COMEDY

5 Throwaway Movie Gags With Disturbing Implications

Filmmakers are like the most annoying guy at the party — they love to throw out little jokes without considering the deeper implications of what they’re saying. They think they’re just having a good time, but we all know that they’ve revealed something much darker than they intended to. Like when…

A Depraved Serial Killer Walked Free at the End of ‘Con Air’

Ultimately, the shenanigans of Con Air don’t work out for almost any of the prisoners in on the scheme — almost. The very last scene reveals an escaped Garland Greene gambling in Las Vegas to the jaunty melody of “Sweet Home Alabama.” You know, the same Garland Greene who killed 30 people and once wore a girl’s head as a hat. It’s hard not to root for Steve Buschemi, but whatever you think of the rest of the inmates, that’s a man who absolutely needs to be locked up. Watch out, gambling lady.

The Frost Beast Terrorized London in ‘Thor: The Dark World’

Remember that giant ice-nocerous that crashed into London, swallowed a guy and then ran off in Thor: The Dark World? If your bladder held out through the second post-credits scene, you know that everyone kinda forgot about that, but they’d be forced to remember it real soon. The beast is seen chasing birds through the city, and it’s definitely going to kill tons of people, if it hasn’t already.

The Troll in ‘Enchanted’ Has a Really Creepy Outfit

If you look closely at the loincloth on the troll sent to eat Amy Adams — and we don’t know why you would — you’ll notice that it’s made of dresses. Specifically, the dresses seen in previous Disney movies worn by Cinderella, Aurora, Belle and Snow White. He even has earrings made of Ariel’s shells. So that’s… concerning? We know that fairy tales are real in this universe. What did he do to them?

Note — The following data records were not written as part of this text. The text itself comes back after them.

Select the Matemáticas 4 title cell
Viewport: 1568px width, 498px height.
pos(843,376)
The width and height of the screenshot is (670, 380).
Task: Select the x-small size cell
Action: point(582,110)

The People of ‘WALL-E’ Waited Way Too Long

The opening scenes of WALL-E make it clear that the movie takes place in a post-apocalyptic garbage land, but it also reveals just how blockheaded the humans of this universe were when it came to preventing their own demise. There are wind turbines and nuclear power plants dotting the trash-strewn landscape, but they’re built on top of the landfills. Humanity tried to save itself — it was just too late.

There’s a ‘Cars’ Pope

The Cars universe is full of nightmare historical implications, but just to scratch the surface, consider the Popemobile. It only exists so that Mater can joke, “Is the Popemobile a Catholic?” but it implies that not only is there a Cars Pope, someone tries to assassinate him. Furthermore, there was a Cars Jesus who was crucified on the Cars Cross. There’s a Cars Bible telling of the Cars Adam and Eve and Noah’s Cars. There was, in all likelihood, a Cars Troubles. 

It’s Cars all the way down. When you find us in the fetal position on the ground, surrounded by red string and push pins, muttering, “It’s Cars… it’s all Cars,” this is why.